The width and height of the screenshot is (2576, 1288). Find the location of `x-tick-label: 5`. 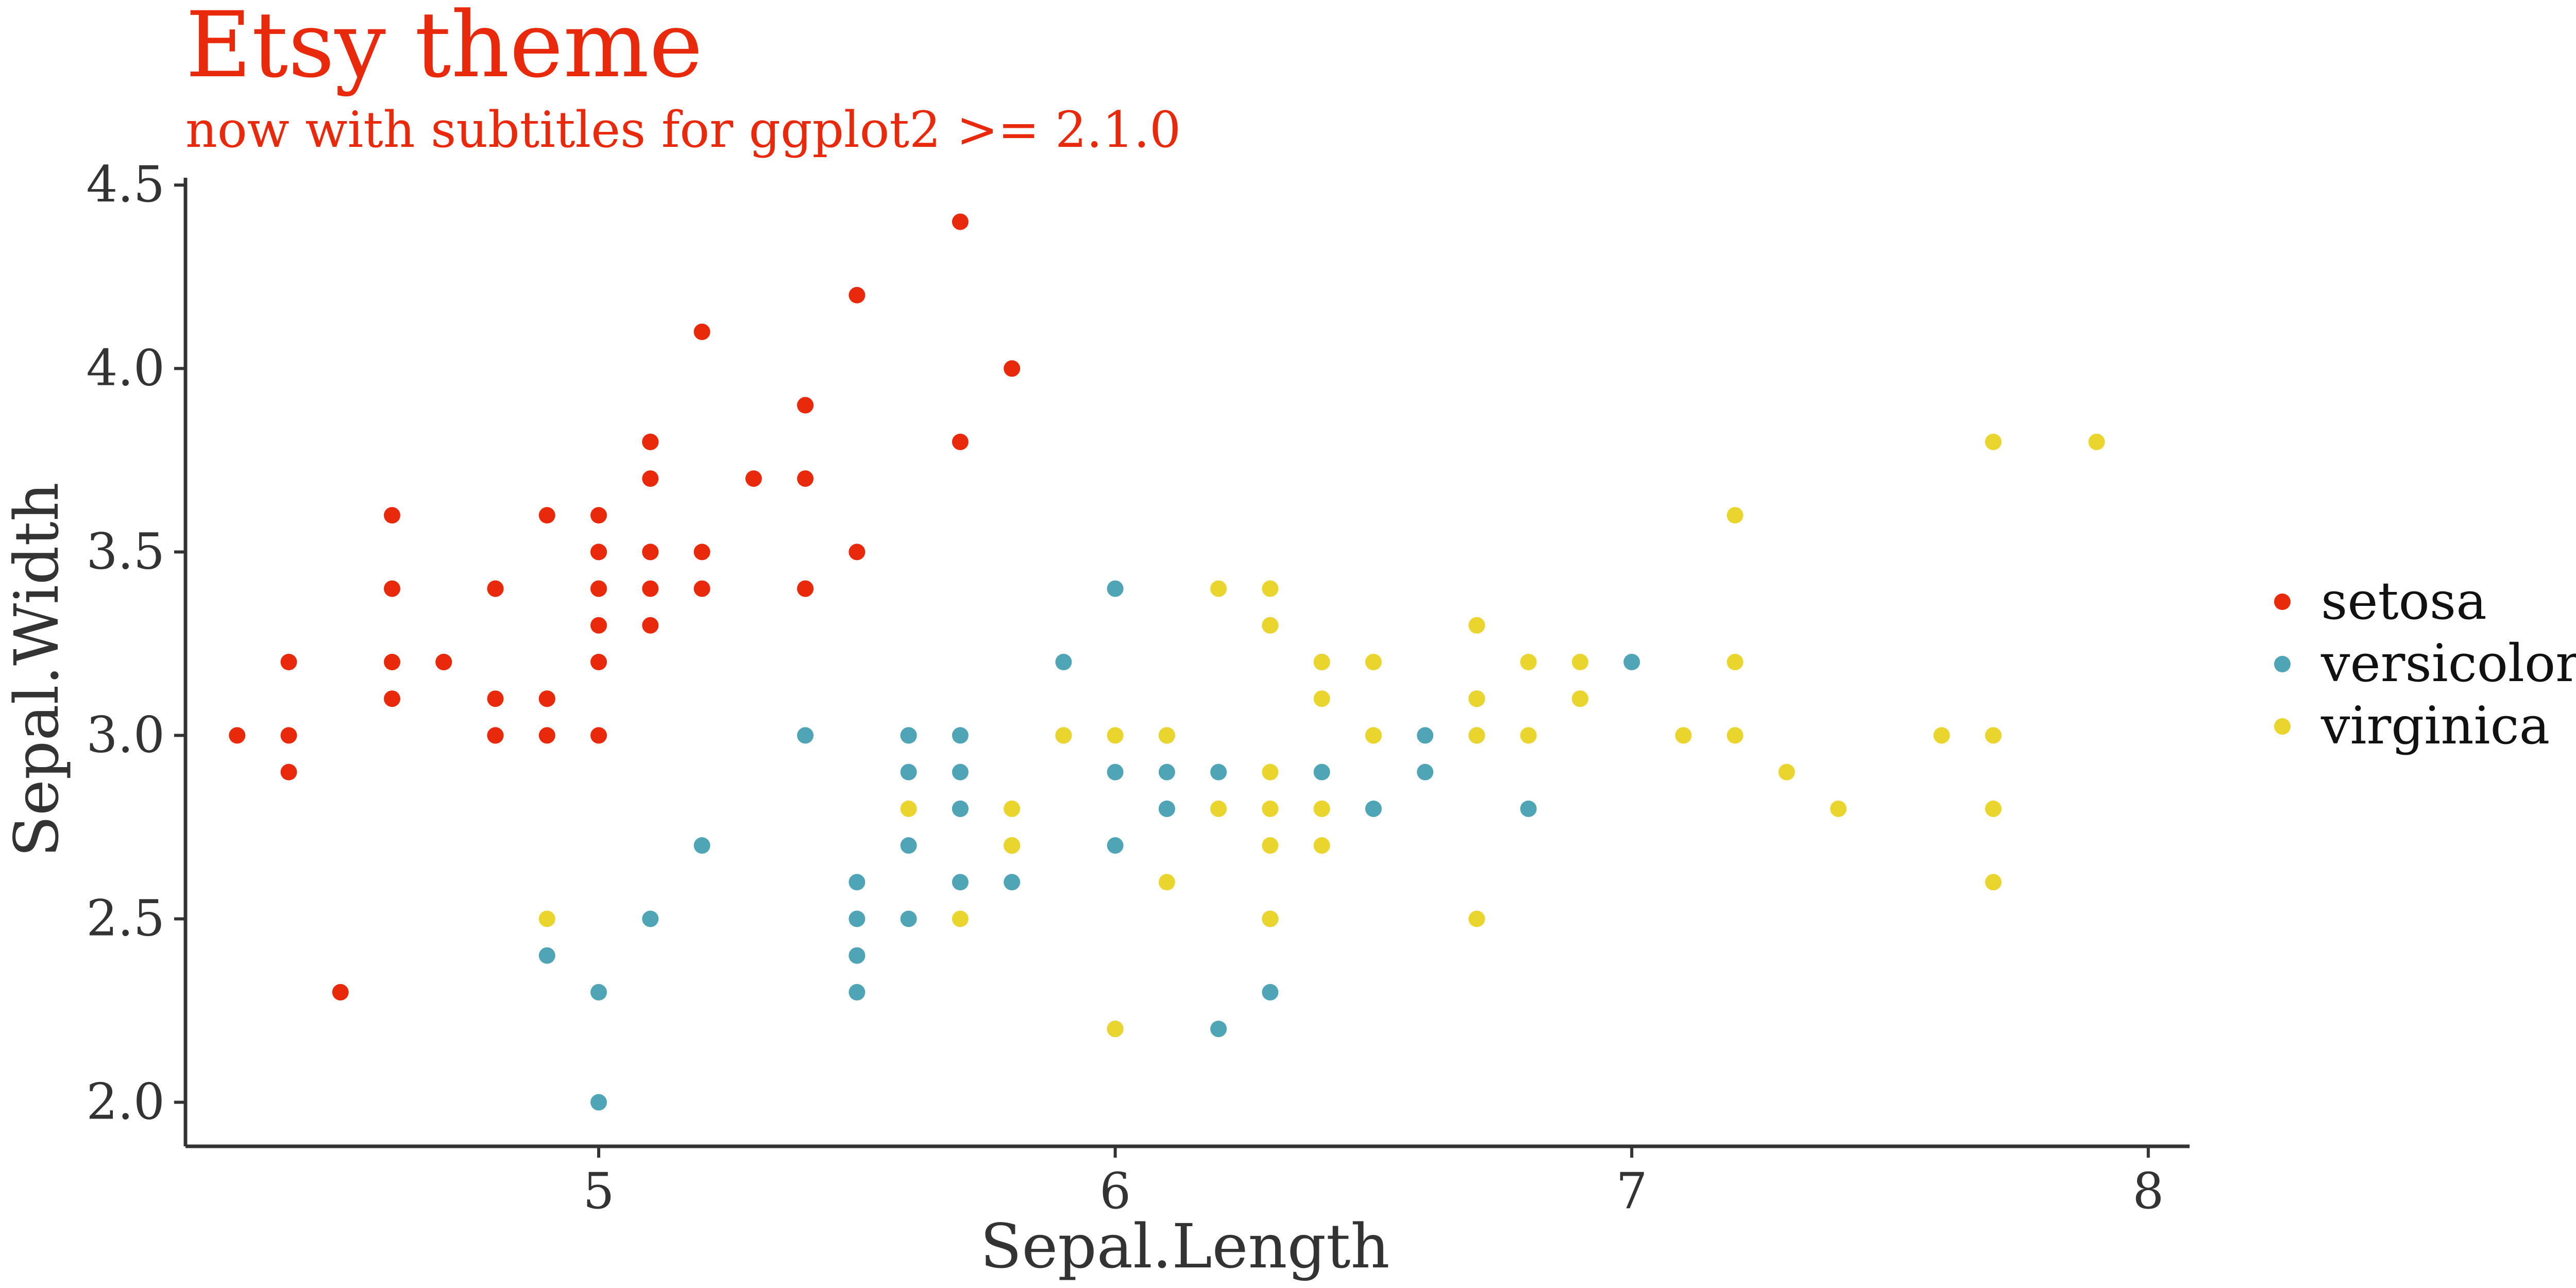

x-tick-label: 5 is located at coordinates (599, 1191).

==================================================

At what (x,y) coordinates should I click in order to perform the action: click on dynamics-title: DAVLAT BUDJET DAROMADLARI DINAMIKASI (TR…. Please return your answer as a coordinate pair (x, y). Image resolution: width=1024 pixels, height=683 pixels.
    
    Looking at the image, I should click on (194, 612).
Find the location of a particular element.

==================================================

→ **Work request**
Rewrite the part that opens with the line containing "The width and" and closes with the line containing "x-tick-label: 5 is", changing "screenshot" to "image" and keeping everything else the same. Leave out the pictures.

→ **Exercise result**
The width and height of the image is (2576, 1288). Find the location of `x-tick-label: 5`. 

x-tick-label: 5 is located at coordinates (599, 1191).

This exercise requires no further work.